Small-angle x-ray diffraction experiments of actively beating IFMs reveal reductions in lattice spacing and in the active number of cross-bridges in S532P fibers. The impact of the S532P mutation on lattice spacing and intensity ratio was measured by small-angle x-ray diffraction of thoraces from flies actively beating their wings. (A) Flies were immobilized with an insect pin. (B) Top, equatorial diffraction pattern of a transgenic wild-type fly. Bottom, a one-dimensional intensity trace showing the 1,0 and 2,0 reflection peaks. (C) The interfilament lattice spacing (d₁₀) is reduced in S532P-L1 IFMs (N = 7) compared with PwMhc2 controls (N = 15). (D) The intensity ratios (I_2,0/I_1,0) associated with the number of active cross-bridges are reduced in S532P-L1 IFMs (N = 7) compared with controls (N = 14). Data are reported as the mean ± SEM. Statistical significance was determined using Student’s t tests, where **p < 0.01 and ****p < 0.0001. Full genotypes are shown in parentheses: S532P-L1 homozygote (Mhc¹⁰/Mhc¹⁰; P[S532P]/P[S532P]); PwMhc2 homozygote (P[PwMhc2]/P[PwMhc2]; Mhc¹⁰/Mhc¹⁰).

FIGURE 5:

S532P flies exhibit gene dose–dependent cardiac dilation. (A, B) Cardiac dimensions, (C) fractional shortening, and (D–F) dynamics of 4-d-old PwMhc2 control or mutant S532P heterozygous and homozygous lines (L1 or L2). Values represent mean ± SEM. One-way ANOVAs determined statistical significance compared with controls, where *p < 0.05, **p < 0.01, ***p < 0.001, ****p < 0.0001, and ns = nonsignificant.
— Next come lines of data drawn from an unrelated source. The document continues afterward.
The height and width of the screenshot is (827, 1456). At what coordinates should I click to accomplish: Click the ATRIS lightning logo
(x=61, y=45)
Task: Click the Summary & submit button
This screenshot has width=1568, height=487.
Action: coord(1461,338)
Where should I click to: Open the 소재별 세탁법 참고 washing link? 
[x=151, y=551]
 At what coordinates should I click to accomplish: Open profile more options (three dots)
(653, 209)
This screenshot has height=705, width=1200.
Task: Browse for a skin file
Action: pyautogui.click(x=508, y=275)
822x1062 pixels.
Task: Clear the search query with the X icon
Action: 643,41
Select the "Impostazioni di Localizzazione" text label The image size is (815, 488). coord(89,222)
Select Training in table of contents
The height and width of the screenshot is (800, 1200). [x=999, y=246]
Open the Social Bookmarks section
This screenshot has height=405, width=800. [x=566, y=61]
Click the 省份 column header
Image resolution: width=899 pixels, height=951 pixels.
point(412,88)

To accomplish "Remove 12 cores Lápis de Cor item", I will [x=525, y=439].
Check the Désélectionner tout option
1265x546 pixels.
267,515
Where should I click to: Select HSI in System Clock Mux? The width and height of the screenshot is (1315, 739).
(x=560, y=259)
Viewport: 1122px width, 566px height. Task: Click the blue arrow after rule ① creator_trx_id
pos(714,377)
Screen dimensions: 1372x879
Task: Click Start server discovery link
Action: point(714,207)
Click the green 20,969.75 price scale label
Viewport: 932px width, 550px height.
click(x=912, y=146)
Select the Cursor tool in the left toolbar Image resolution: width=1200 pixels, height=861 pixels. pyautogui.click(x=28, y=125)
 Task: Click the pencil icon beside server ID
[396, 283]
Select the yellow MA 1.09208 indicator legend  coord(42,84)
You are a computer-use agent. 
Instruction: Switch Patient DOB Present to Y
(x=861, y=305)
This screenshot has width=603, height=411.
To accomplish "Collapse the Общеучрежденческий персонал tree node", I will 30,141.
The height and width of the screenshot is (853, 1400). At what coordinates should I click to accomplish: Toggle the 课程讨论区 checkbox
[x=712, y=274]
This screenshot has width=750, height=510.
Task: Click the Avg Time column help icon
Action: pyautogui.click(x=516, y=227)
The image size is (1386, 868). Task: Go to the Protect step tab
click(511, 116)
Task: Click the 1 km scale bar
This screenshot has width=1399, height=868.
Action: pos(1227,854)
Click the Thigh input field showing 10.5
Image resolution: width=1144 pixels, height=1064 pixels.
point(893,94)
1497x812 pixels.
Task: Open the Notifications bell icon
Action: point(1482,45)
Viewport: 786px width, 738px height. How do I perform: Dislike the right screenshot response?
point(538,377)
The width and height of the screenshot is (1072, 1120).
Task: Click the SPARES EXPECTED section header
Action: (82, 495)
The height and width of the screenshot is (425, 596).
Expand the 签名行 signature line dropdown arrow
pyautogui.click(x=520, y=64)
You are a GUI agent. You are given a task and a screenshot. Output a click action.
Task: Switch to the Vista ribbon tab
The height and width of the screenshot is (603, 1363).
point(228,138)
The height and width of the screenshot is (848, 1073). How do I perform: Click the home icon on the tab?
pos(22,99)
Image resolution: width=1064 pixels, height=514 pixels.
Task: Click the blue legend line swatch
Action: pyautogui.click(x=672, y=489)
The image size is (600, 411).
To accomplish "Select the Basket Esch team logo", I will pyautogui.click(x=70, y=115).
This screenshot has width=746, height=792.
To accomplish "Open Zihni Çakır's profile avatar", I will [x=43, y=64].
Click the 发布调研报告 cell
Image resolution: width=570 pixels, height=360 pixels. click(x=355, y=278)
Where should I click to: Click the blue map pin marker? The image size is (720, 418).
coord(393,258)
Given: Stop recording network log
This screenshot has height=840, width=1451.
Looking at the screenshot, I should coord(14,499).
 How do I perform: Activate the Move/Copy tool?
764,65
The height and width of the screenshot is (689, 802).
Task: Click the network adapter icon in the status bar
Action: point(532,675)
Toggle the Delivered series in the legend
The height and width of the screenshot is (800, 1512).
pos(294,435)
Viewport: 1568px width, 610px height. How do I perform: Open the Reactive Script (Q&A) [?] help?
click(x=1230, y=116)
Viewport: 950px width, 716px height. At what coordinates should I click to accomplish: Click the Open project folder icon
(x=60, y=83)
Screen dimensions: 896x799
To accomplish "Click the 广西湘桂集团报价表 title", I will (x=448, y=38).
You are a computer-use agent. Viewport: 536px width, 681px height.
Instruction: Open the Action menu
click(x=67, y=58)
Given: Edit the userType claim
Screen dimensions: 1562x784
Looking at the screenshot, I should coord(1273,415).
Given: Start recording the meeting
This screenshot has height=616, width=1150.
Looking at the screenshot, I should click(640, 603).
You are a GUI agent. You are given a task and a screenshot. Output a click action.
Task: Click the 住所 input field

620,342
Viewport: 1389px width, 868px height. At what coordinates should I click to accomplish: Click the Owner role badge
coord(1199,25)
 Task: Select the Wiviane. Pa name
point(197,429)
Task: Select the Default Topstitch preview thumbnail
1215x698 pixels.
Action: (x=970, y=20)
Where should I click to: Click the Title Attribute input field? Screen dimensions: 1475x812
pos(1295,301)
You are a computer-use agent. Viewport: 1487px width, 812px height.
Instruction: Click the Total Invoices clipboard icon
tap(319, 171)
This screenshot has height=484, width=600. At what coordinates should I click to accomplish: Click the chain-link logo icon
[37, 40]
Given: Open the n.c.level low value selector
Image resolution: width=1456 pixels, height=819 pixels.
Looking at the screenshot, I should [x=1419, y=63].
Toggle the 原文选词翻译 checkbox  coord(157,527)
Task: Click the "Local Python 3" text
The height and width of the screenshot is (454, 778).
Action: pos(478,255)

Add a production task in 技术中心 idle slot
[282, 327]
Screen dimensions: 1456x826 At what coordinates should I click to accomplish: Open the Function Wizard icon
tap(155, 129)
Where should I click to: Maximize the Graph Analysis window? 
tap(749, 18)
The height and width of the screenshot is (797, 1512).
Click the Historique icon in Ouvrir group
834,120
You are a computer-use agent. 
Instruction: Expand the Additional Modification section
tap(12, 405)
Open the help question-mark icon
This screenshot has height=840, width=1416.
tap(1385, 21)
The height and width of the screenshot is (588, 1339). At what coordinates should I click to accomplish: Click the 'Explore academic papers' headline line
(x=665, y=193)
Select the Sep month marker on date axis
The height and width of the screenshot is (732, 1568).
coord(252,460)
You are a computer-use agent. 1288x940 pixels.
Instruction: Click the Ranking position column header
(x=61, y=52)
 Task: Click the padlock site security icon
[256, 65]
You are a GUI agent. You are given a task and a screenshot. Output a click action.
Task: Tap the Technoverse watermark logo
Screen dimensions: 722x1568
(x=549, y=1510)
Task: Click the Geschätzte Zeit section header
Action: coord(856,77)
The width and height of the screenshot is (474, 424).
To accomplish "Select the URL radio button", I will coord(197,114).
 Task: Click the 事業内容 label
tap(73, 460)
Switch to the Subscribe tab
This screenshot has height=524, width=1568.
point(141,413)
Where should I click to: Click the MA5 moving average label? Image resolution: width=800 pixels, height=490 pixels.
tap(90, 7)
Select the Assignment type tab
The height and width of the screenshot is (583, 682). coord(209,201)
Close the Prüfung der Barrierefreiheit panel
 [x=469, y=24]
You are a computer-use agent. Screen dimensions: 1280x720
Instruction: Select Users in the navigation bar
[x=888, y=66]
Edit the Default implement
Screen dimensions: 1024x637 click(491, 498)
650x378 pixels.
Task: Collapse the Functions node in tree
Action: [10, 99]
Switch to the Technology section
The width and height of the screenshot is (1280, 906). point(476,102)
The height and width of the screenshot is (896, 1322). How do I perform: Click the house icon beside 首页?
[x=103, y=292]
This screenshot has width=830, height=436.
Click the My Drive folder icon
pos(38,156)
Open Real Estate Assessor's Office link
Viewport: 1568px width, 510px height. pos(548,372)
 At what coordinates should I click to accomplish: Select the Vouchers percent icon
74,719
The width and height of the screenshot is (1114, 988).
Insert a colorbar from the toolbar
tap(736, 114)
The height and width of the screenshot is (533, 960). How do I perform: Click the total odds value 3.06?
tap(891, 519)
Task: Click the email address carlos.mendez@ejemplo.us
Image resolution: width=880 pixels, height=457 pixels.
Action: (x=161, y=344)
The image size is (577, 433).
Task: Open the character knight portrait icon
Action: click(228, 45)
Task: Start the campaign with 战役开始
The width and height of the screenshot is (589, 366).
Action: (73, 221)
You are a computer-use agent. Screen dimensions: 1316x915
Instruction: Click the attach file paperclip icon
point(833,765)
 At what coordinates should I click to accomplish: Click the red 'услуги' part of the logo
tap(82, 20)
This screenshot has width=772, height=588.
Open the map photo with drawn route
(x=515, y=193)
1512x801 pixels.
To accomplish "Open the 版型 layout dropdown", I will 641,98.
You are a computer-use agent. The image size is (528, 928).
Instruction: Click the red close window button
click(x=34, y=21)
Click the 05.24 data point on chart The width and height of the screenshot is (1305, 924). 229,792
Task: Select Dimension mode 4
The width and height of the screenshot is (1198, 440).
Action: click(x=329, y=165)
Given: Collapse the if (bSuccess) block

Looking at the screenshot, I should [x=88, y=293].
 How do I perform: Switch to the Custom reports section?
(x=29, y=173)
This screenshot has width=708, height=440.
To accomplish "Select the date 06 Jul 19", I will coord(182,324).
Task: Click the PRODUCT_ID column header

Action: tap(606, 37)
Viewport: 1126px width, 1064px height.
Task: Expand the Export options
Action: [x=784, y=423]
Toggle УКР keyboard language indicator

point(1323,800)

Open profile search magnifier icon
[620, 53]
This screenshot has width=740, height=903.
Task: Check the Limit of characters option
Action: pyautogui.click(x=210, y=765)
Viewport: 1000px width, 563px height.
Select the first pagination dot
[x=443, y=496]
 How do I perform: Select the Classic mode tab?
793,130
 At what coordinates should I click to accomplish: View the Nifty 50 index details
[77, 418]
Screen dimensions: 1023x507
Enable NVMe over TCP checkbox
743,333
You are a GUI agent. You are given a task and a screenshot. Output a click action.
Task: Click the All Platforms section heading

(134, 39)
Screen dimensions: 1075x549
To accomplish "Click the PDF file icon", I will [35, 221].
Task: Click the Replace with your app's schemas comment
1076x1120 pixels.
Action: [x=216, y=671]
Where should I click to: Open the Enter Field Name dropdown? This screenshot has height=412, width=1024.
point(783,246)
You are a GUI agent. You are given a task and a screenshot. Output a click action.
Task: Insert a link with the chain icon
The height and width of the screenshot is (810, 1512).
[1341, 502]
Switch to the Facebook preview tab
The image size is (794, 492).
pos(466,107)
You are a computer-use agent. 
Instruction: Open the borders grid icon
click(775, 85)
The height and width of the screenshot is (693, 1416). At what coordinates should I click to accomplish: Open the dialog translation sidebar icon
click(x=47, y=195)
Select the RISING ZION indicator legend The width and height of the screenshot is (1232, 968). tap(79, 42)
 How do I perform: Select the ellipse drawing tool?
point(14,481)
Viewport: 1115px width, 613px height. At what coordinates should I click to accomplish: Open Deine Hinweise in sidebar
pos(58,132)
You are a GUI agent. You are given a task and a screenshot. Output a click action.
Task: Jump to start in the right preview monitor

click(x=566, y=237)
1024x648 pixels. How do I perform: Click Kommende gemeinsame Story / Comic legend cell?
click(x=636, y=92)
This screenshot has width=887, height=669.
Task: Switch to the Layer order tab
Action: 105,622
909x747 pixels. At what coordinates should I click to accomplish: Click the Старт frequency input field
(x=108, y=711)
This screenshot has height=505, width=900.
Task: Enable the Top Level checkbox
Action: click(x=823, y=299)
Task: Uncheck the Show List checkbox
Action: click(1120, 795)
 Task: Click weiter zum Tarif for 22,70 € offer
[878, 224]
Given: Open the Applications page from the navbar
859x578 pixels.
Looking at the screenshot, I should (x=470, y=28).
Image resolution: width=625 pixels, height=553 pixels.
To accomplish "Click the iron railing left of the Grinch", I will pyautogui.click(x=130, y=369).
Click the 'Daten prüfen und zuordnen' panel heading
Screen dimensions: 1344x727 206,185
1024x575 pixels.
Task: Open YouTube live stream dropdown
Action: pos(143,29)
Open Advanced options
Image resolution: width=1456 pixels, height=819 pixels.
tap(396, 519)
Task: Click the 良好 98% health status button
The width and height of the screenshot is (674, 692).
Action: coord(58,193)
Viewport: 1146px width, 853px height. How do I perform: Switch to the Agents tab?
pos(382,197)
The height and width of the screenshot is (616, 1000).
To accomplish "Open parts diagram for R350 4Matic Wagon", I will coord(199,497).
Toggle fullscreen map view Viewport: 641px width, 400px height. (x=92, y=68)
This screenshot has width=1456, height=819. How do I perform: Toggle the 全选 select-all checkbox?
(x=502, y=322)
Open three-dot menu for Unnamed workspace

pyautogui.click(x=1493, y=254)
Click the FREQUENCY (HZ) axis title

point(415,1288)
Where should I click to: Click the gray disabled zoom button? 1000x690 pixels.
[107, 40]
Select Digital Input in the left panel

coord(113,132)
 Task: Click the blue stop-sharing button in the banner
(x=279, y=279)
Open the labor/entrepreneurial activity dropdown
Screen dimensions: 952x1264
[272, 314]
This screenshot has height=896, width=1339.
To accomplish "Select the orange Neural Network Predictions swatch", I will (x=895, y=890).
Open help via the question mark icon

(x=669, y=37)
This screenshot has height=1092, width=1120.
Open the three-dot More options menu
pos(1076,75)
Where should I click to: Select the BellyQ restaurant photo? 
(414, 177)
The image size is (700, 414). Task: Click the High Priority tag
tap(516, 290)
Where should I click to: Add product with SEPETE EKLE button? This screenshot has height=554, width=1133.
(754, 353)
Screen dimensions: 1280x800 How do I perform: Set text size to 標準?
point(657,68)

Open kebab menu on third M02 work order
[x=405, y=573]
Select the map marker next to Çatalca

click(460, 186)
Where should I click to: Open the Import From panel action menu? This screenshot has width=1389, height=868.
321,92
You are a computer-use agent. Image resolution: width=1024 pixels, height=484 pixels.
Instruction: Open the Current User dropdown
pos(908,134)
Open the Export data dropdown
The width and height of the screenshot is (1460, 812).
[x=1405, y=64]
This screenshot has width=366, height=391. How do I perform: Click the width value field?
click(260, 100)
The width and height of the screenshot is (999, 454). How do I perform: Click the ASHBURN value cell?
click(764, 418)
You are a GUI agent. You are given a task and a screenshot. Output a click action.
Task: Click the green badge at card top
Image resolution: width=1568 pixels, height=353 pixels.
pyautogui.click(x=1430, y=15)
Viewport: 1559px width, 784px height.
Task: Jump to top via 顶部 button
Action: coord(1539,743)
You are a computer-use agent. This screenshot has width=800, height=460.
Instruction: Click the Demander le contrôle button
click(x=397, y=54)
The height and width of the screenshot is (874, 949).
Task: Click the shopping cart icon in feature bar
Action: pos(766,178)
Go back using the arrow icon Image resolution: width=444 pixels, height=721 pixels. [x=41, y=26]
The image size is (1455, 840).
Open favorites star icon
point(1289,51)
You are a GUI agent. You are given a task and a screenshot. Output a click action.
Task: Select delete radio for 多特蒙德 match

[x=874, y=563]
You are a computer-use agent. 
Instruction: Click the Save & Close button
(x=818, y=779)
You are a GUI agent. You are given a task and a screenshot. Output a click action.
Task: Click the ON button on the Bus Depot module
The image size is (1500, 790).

Sample sizes are listed in parentheses: PwMhc2 heterozygote (N = 35), S532P-L1 heterozygote (N = 36), S532P-L2 heterozygote (N = 30), PwMhc2 homozygote (N = 32), S532P-L1 homozygote (N = 33), S532P-L2 homozygote (N = 35). Full genotypes are shown in parentheses, where “-“ indicates that there is no P element on the homologous chromosome: S532P heterozygote (Mhc¹/+; P[S532P]/–); PwMhc2 heterozygote (P[PwMhc2]/–; Mhc¹/+); S532P homozygote (Mhc¹/Mhc¹; P[S532P]/P[S532P]); PwMhc2 homozygote (P[PwMhc2]/P[PwMhc2]; Mhc¹/Mhc¹).

FIGURE 6:

The S532P mutation does not affect the organization and stability of cardiac myofibrils. (A, B) Transmission electron micrographs of hearts of 4-d-old PwMhc2 control or mutant line S532P-L1 homozygotes in a homozygous Mhc¹-null background. Micrographs show transverse sections of the heart tube between the third and fourth sets of ostia. The arrows indicate discontinuous Z-disks that are characteristic of Drosophila cardiac myofibrils. MF: myofibril; M: mitochondrion; VL: supportive ventral longitudinal fibers. Scale bar, 0.5 µm. Cardiac thickness of dorsal-side (C) and ventral-side (D) areas of the heart were measured using ImageJ. Three flies were tested for each line. Values represent mean ± SD. Student’s t tests determined statistical significance compared with controls, where ns = nonsignificant. Full genotypes are shown in parentheses: S532P homozygote (Mhc¹/Mhc¹; P[S532P]/P[S532P]); PwMhc2 homozygote (P[PwMhc2]/P[PwMhc2]; Mhc¹/Mhc¹).